Il est peu probable que le redoublement seul, sans aide pédagogique supplémentaire, produise des avantages similaires. 

Un élément crucial de l’efficacité de tels dispositifs est l’identification rapide des élèves susceptibles d’en bénéficier. La délivrance de soutiens complémentaires qui y est associée et est destinée aux élèves à risque est importante. Les données suggèrent que de telles démarches de soutien réduisent considérablement le nombre d’élèves redoublants. 

En résumé, des recherches récentes ont montré que le redoublement à l’école primaire peut augmenter les résultats aux tests jusqu’au secondaire et réduire le besoin de rattrapage ultérieur. Ce redoublement a plus de chances de réussir lorsqu’il est complété par un soutien pédagogique individualisé dès que le risque de redoublement devient apparent de manière à le prévenir. L’enjeu est que les élèves qui redoublent sont finalement retenus sont ceux qui sont susceptibles de tirer profit de l’expérience, les autres ayant pu être promus grâce au soutien précédemment reçu. 



Risques associés au redoublement


Il est prouvé que les élèves qui redoublent au secondaire inférieur (collège) ont moins de chances d’obtenir leur diplôme de fin d’études secondaires ou de s’inscrire à l’université. Cela suggère qu’il est plus prudent d’intervenir plus tôt. Ces élèves sont également plus susceptibles d’abandonner l’école ou d’être impliqués dans des activités criminelles à l’âge adulte.

Si les données sur le redoublement au primaire sont de plus en plus positives, les recherches sur les classes du secondaire inférieur (collège) ne le sont pas. Malgré des politiques de redoublement qui reflètent celles des classes du primaire, il y a peu ou pas d’effet sur les résultats scolaires et des niveaux plus élevés de désengagement des élèves.

Un argument courant contre les politiques de redoublement dans les classes de collège (secondaire inférieur) est qu’elles font peser une charge émotionnelle importante sur les élèves. Ces élèves peuvent être stigmatisés comme étant en situation d’échec et doivent s’adapter à un nouveau groupe de pairs, ils peuvent se sentir mis à l’écart et se désengager de l’école.
○ ○ ○
*Consigne*
Reproduisez fidèlement le passage du texte sur le redoublement qui s'ouvre sur les mots contenant « Un élément crucial » et se clôt sur « nombre d’élèves redoublants. ». Les lignes présentées ensuite forment un ensemble distinct, sans rapport avec le texte sur le redoublement.

*Extraits de données*
○ ○ ○
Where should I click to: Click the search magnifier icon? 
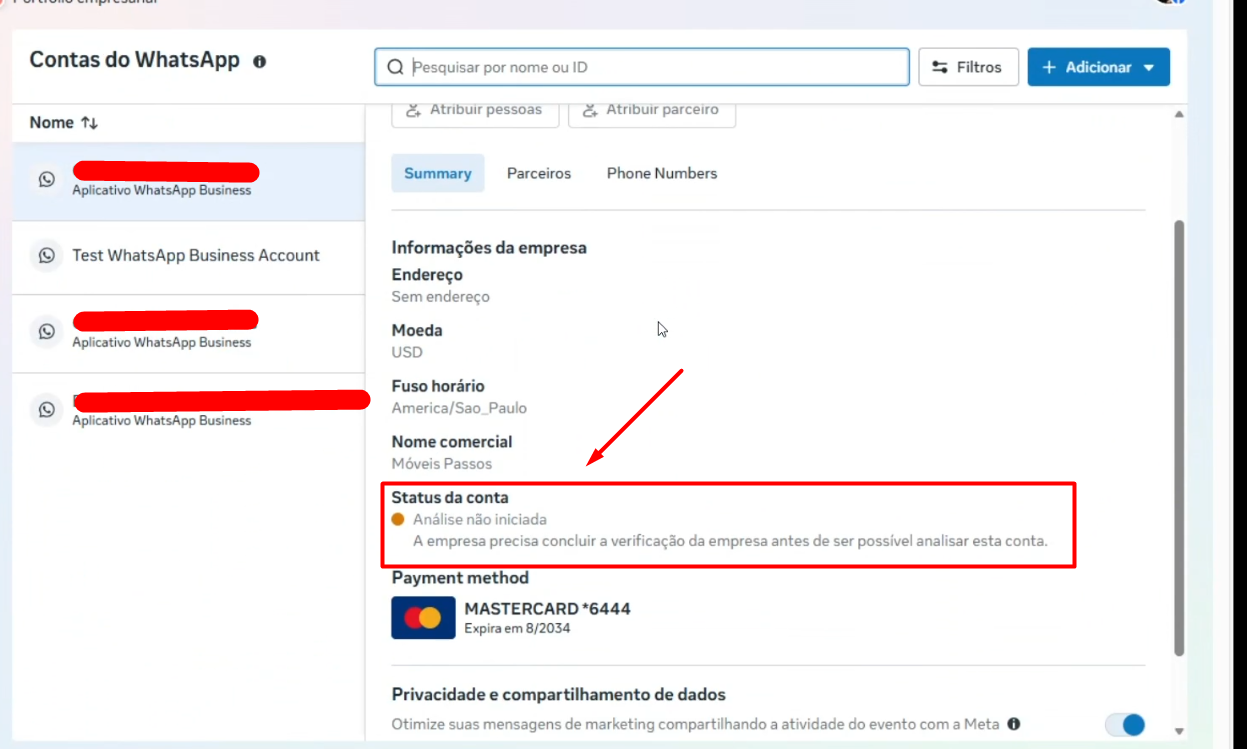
○ ○ ○
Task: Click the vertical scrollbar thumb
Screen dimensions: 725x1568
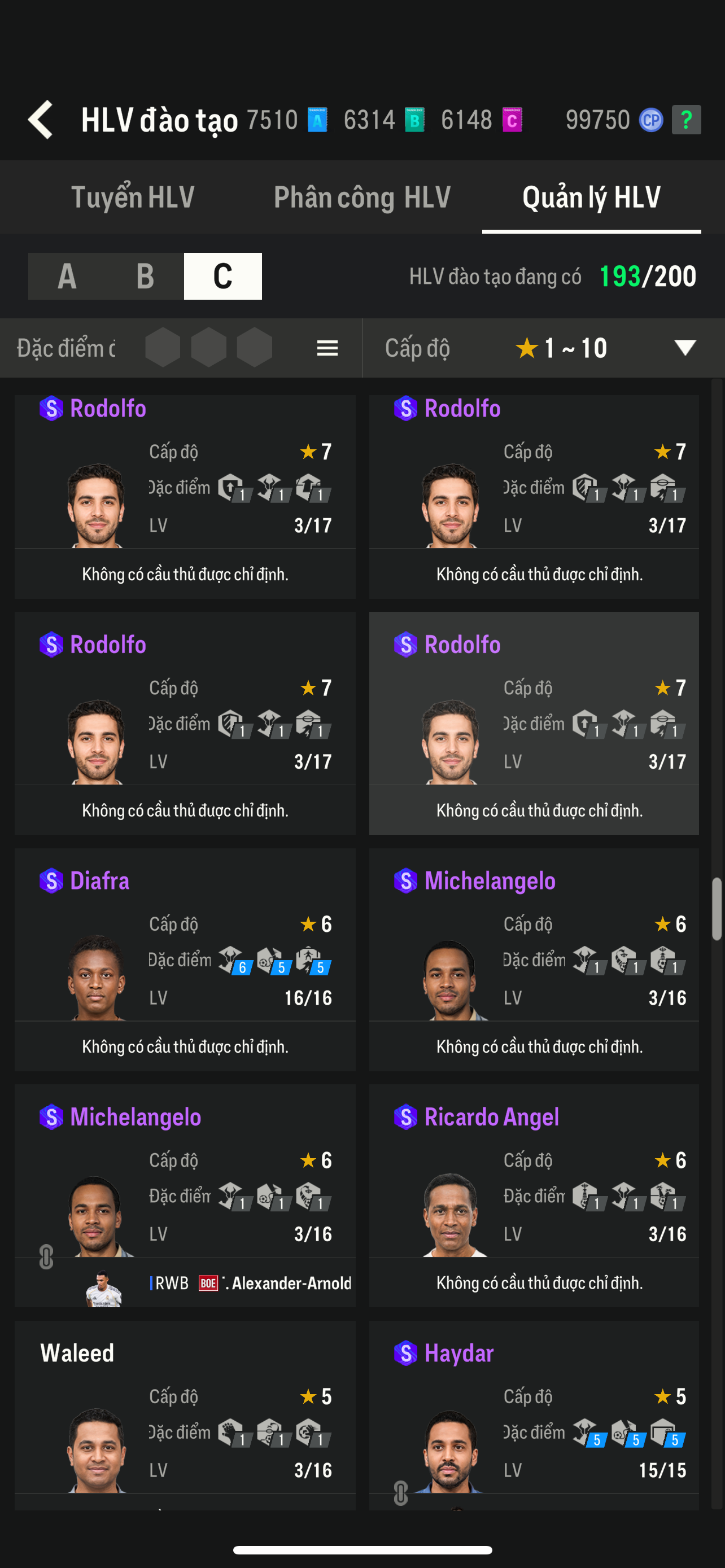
○ ○ ○
*Réponse attendue*
Un élément crucial de l’efficacité de tels dispositifs est l’identification rapide des élèves susceptibles d’en bénéficier. La délivrance de soutiens complémentaires qui y est associée et est destinée aux élèves à risque est importante. Les données suggèrent que de telles démarches de soutien réduisent considérablement le nombre d’élèves redoublants.